It’s a popular misconception that dogs will chase after a person who fears them. A dog would rather avoid someone emitting fear chemicals, as described in the article below.
Learn how a dog’s nose allows them to pick up on chemical changes in our bodies and how they combine this with other sensory information to determine our mood.
Can Dogs Smell Fear?
Dogs have an incredible sense of smell possessing around 200 million scent receptors (in comparison, humans have about six million), leading many people to question what this heightened sense of smell does for them.
In a 2017 piece by the New York Times, one columnist wrote that, in theory, a chemist could isolate the sweat of a scared person and test a dog’s reaction to it, though no such research had been done at that time.
So, the following year a bunch of researchers decided to challenge that premise and conducted a study that would determine a dog’s reaction when exposed to the sweat of people who were feeling happy or scared.
This research demonstrated that dogs react differently to the human emotions of happiness and fear. While happiness promoted greater interaction between the dog and the stranger, fear made the dog less likely to approach the human. Instead, smelling fear increased the dog’s heart rate and made them feel more stressed.
How Do Dogs Smell Fear?
Smell is the primary sense that dogs use to understand the world around them, and it is thousands of times more acute than our own. While our nose may be able to detect a teaspoon of sugar that’s been added to a cup of coffee, a dog could sense one teaspoon of sugar diluted in one million gallons of water (the equivalent of two Olympic-sized swimming pools).
Dogs can detect which part of the human body an odor derives from and use positive emotions to respond to the scent of a familiar person, so it’s not too difficult to believe that they could also smell fear.

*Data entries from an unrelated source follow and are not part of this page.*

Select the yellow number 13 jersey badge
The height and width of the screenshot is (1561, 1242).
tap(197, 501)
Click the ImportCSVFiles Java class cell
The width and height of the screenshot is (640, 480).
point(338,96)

The study by Biagio D’Aniello and his team suggests that a sense of chemo signals may be released by the body, which allows for the communication of emotions between various species. Dogs can detect these chemicals thanks to Jacobson’s organ. This unique organ, located in the dog’s nasal passage, allows them to detect chemicals, pheromones, and other scents which are undetectable to humans.
How Do Dogs Use Their Extraordinary Sense of Smell?
Dogs quite literally “see” the world through their noses, and they can detect more than human emotions with this incredibly powerful organ. Dogs use their nostrils independently to detect exactly what a smell is and where it’s coming from. Unlike humans, they exhale through a different part of their nose, allowing them to perceive smells more clearly.
Once a dog receives a scent, it transmits signals to its brain to understand precisely what these scents mean. As these signals travel, they reach the olfactory bulb, an area of neural tissue responsible for processing scents. What’s impressive is that a dog’s olfactory bulb is 40 times larger than a human’s when compared in relative size.
Thanks to this super sense, dogs can track drugs, explosives, or missing people; they can detect “invisible” illnesses such as post-traumatic stress disorder or early-stage cancer, and they are even helping to fight the COVID-19 pandemic.
Can Dogs Distinguish Between Fear and Other Emotions?
Dogs can indeed smell fear and other human emotions, but they combine these scents with various clues to differentiate between an array of human feelings.
Like people, dogs have five senses – smell, hearing, sight, taste, and touch – and they can use a combination of these to decipher a person’s mood. Using your posture, gestures, voice tone, and body language, dogs can better determine how you are feeling.
These canines can help you recognize your emotional states much better; if your dog is in tune with your emotions, they can signal you that you have oncoming stress and anxiety and help you work through it more effectively.
How Do Dogs Respond to Fear?
People experiencing cynophobia may believe that no matter how calmly they act, a dog will sense fear in them and start to behave aggressively. This exacerbates the already existing dog fear and puts the person in a perpetual state of anxiety, so is there any truth to this belief?
In a study, researchers found that dogs are less likely to approach someone emitting the fear odor. Instead, they’re more likely to stay close to their owners and avoid the stranger. So, what’s really going on here?
Well, people who experience a fear of dogs are more likely to inadvertently engage in aggressive behaviors towards them, such as standing face on or looking them directly in the eyes. And these perceived aggressive behaviors cause a dog to react rather than the fear scent that the person transmits.
Dogs can smell fear, but they are very unlikely to react aggressively. To decrease tension, ensure you stand side-on, keep still, and avoid direct eye contact. A dog will be far more comfortable staying with its owner’s familiar scent than chasing someone feeling scared.